- Aim of the exercise
The reply should consist of the entire listing, word for word.

- Recorded information
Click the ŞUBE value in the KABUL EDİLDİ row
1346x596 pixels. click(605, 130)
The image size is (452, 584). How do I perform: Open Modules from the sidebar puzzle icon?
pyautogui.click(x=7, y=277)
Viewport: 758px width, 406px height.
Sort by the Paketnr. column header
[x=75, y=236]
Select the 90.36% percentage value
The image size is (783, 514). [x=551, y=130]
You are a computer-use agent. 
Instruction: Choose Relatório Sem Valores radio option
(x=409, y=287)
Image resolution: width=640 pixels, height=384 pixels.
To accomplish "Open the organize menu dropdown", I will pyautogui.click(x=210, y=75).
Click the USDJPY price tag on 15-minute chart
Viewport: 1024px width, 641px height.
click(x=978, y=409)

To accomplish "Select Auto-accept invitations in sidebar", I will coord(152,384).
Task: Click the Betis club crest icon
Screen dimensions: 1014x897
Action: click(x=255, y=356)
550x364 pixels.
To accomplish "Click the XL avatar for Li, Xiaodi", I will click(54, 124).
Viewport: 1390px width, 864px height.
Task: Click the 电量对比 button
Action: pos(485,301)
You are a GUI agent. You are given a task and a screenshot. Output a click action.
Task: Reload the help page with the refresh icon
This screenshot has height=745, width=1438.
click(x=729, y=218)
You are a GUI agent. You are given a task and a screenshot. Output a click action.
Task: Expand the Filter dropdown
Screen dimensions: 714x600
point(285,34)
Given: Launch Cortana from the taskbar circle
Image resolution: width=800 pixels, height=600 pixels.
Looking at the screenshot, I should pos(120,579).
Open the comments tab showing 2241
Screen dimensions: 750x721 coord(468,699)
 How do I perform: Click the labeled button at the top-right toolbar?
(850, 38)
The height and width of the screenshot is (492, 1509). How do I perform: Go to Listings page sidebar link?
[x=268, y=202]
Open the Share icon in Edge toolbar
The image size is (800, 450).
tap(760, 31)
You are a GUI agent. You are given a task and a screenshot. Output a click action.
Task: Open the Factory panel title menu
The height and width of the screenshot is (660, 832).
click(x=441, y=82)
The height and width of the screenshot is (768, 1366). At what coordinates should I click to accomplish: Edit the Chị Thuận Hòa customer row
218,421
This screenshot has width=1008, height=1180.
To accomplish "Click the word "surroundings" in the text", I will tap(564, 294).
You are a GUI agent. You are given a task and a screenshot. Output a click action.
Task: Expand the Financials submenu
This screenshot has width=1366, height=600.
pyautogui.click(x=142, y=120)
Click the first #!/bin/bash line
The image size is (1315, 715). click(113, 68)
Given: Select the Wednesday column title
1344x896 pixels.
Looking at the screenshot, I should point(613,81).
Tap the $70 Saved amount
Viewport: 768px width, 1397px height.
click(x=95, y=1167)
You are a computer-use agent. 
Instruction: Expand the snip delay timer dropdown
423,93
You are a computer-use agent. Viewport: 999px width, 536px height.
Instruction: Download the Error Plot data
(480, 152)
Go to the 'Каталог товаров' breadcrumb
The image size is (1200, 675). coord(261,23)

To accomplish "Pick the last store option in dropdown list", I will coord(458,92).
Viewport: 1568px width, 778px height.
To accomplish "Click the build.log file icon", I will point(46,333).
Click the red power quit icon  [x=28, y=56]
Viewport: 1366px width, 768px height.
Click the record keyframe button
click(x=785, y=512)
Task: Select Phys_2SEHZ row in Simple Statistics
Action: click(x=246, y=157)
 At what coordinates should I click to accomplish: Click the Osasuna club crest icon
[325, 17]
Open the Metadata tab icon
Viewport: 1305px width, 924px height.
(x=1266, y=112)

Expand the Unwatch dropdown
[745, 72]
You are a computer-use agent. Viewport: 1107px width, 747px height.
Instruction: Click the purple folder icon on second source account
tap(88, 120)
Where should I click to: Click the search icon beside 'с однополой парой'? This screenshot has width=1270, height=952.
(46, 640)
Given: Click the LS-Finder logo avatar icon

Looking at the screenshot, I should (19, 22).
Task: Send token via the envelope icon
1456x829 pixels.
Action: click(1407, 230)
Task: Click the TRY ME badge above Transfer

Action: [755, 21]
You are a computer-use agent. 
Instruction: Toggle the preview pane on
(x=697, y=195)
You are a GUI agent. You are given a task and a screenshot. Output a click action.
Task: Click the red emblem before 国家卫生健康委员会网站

- Output for this exercise
Click the ŞUBE value in the KABUL EDİLDİ row
1346x596 pixels. click(605, 130)
The image size is (452, 584). How do I perform: Open Modules from the sidebar puzzle icon?
pyautogui.click(x=7, y=277)
Viewport: 758px width, 406px height.
Sort by the Paketnr. column header
[x=75, y=236]
Select the 90.36% percentage value
The image size is (783, 514). [x=551, y=130]
You are a computer-use agent. 
Instruction: Choose Relatório Sem Valores radio option
(x=409, y=287)
Image resolution: width=640 pixels, height=384 pixels.
To accomplish "Open the organize menu dropdown", I will pyautogui.click(x=210, y=75).
Click the USDJPY price tag on 15-minute chart
Viewport: 1024px width, 641px height.
click(x=978, y=409)

To accomplish "Select Auto-accept invitations in sidebar", I will coord(152,384).
Task: Click the Betis club crest icon
Screen dimensions: 1014x897
Action: click(x=255, y=356)
550x364 pixels.
To accomplish "Click the XL avatar for Li, Xiaodi", I will click(54, 124).
Viewport: 1390px width, 864px height.
Task: Click the 电量对比 button
Action: pos(485,301)
You are a GUI agent. You are given a task and a screenshot. Output a click action.
Task: Reload the help page with the refresh icon
This screenshot has height=745, width=1438.
click(x=729, y=218)
You are a GUI agent. You are given a task and a screenshot. Output a click action.
Task: Expand the Filter dropdown
Screen dimensions: 714x600
point(285,34)
Given: Launch Cortana from the taskbar circle
Image resolution: width=800 pixels, height=600 pixels.
Looking at the screenshot, I should pos(120,579).
Open the comments tab showing 2241
Screen dimensions: 750x721 coord(468,699)
 How do I perform: Click the labeled button at the top-right toolbar?
(850, 38)
The height and width of the screenshot is (492, 1509). How do I perform: Go to Listings page sidebar link?
[x=268, y=202]
Open the Share icon in Edge toolbar
The image size is (800, 450).
tap(760, 31)
You are a GUI agent. You are given a task and a screenshot. Output a click action.
Task: Open the Factory panel title menu
The height and width of the screenshot is (660, 832).
click(x=441, y=82)
The height and width of the screenshot is (768, 1366). At what coordinates should I click to accomplish: Edit the Chị Thuận Hòa customer row
218,421
This screenshot has width=1008, height=1180.
To accomplish "Click the word "surroundings" in the text", I will tap(564, 294).
You are a GUI agent. You are given a task and a screenshot. Output a click action.
Task: Expand the Financials submenu
This screenshot has width=1366, height=600.
pyautogui.click(x=142, y=120)
Click the first #!/bin/bash line
The image size is (1315, 715). click(113, 68)
Given: Select the Wednesday column title
1344x896 pixels.
Looking at the screenshot, I should point(613,81).
Tap the $70 Saved amount
Viewport: 768px width, 1397px height.
click(x=95, y=1167)
You are a computer-use agent. 
Instruction: Expand the snip delay timer dropdown
423,93
You are a computer-use agent. Viewport: 999px width, 536px height.
Instruction: Download the Error Plot data
(480, 152)
Go to the 'Каталог товаров' breadcrumb
The image size is (1200, 675). coord(261,23)

To accomplish "Pick the last store option in dropdown list", I will coord(458,92).
Viewport: 1568px width, 778px height.
To accomplish "Click the build.log file icon", I will point(46,333).
Click the red power quit icon  [x=28, y=56]
Viewport: 1366px width, 768px height.
Click the record keyframe button
click(x=785, y=512)
Task: Select Phys_2SEHZ row in Simple Statistics
Action: click(x=246, y=157)
 At what coordinates should I click to accomplish: Click the Osasuna club crest icon
[325, 17]
Open the Metadata tab icon
Viewport: 1305px width, 924px height.
(x=1266, y=112)

Expand the Unwatch dropdown
[745, 72]
You are a computer-use agent. Viewport: 1107px width, 747px height.
Instruction: Click the purple folder icon on second source account
tap(88, 120)
Where should I click to: Click the search icon beside 'с однополой парой'? This screenshot has width=1270, height=952.
(46, 640)
Given: Click the LS-Finder logo avatar icon

Looking at the screenshot, I should (19, 22).
Task: Send token via the envelope icon
1456x829 pixels.
Action: click(1407, 230)
Task: Click the TRY ME badge above Transfer

Action: [755, 21]
You are a computer-use agent. 
Instruction: Toggle the preview pane on
(x=697, y=195)
You are a GUI agent. You are given a task and a screenshot. Output a click action.
Task: Click the red emblem before 国家卫生健康委员会网站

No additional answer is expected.